Personal information
- Full name: William Eason
- Born: 2 February 1882 Liverpool, England
- Died: 6 December 1957 (aged 75) Wendouree, Victoria
- Original team: Barwon
- Debut: Round 1, 1902, Geelong vs. Carlton, at Princes Park
- Height: 178 cm (5 ft 10 in)
- Weight: 79 kg (174 lb)

Playing career^{1}
- Years: Club / Games (Goals)
- 1902–1915: Geelong / 220 (187)

Coaching career
- Years: Club / Games (W–L–D)
- 1912–1913: Geelong / 37 (21–16–0)
- ^{1} Playing statistics correct to the end of 1915.

= Bill Eason =

Australian rules footballer and coach

William Eason (2 February 1882 – 6 December 1957) was an Australian rules footballer who played for Geelong Football Club. He was the brother of Geelong great Alec Eason.

Eason migrated from Liverpool in England to Geelong in 1883 with his family aboard the steam ship Duke of Buckingham.

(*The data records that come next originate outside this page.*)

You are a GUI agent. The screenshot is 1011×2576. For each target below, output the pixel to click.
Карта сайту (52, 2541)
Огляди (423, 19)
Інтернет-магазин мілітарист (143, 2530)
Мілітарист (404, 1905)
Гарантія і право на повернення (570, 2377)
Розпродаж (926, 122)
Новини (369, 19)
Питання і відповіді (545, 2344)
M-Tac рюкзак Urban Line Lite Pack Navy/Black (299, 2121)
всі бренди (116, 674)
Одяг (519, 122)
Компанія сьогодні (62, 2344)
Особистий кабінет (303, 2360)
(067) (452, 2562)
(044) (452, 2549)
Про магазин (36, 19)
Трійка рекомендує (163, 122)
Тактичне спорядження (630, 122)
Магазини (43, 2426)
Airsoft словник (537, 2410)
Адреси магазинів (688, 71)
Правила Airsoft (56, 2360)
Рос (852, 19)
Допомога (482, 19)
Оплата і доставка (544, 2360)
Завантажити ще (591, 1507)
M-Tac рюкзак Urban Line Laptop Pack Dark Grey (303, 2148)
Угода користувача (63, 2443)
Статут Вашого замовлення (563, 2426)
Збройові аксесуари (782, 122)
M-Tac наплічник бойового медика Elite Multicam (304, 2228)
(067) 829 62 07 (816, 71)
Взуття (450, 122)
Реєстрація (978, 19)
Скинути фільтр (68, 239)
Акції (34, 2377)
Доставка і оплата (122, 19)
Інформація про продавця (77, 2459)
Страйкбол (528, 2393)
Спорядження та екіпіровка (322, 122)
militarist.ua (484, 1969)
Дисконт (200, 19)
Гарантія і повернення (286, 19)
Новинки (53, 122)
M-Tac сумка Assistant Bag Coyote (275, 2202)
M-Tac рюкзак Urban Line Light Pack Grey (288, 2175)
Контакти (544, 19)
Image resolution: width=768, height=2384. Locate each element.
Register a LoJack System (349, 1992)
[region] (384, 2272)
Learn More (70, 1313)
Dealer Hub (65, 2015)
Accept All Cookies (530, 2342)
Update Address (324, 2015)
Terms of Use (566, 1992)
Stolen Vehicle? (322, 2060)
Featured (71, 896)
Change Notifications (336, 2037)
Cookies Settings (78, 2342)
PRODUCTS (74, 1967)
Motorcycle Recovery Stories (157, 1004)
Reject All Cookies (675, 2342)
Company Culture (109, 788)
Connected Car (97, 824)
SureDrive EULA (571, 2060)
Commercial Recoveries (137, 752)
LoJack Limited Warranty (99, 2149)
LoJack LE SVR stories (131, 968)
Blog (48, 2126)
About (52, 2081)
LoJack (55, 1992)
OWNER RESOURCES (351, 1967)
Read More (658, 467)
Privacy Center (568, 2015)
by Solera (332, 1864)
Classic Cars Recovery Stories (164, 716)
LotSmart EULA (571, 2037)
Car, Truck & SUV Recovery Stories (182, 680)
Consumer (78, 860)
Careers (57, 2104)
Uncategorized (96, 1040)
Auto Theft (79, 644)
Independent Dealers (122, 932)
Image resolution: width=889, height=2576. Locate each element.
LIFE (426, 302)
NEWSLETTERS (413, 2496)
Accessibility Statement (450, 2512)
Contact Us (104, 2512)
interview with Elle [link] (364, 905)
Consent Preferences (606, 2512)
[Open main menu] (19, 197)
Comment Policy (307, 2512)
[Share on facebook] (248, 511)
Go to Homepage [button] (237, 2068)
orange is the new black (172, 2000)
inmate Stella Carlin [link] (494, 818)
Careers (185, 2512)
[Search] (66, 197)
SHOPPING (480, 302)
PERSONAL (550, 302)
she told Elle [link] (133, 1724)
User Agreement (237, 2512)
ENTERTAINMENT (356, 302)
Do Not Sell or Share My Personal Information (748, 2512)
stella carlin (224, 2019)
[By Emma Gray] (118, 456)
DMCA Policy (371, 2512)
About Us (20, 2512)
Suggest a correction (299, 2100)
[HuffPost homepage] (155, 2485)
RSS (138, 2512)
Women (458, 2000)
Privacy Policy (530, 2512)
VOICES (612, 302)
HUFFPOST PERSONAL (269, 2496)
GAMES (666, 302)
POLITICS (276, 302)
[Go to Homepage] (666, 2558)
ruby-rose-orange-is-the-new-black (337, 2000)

A centreman, Eason will forever hold a place in the Geelong record books as being their first footballer to play 200 VFL games. Bill was also an outstanding cricketer in the Geelong Cricket Association taking 547 wickets at 10.7 from 1902 to 1931. He is buried at the East Geelong Cemetery in a family plot that is marked with his younger brother's headstone who died of injuries sustained in a football match at the Corio Oval aged in his early twenties.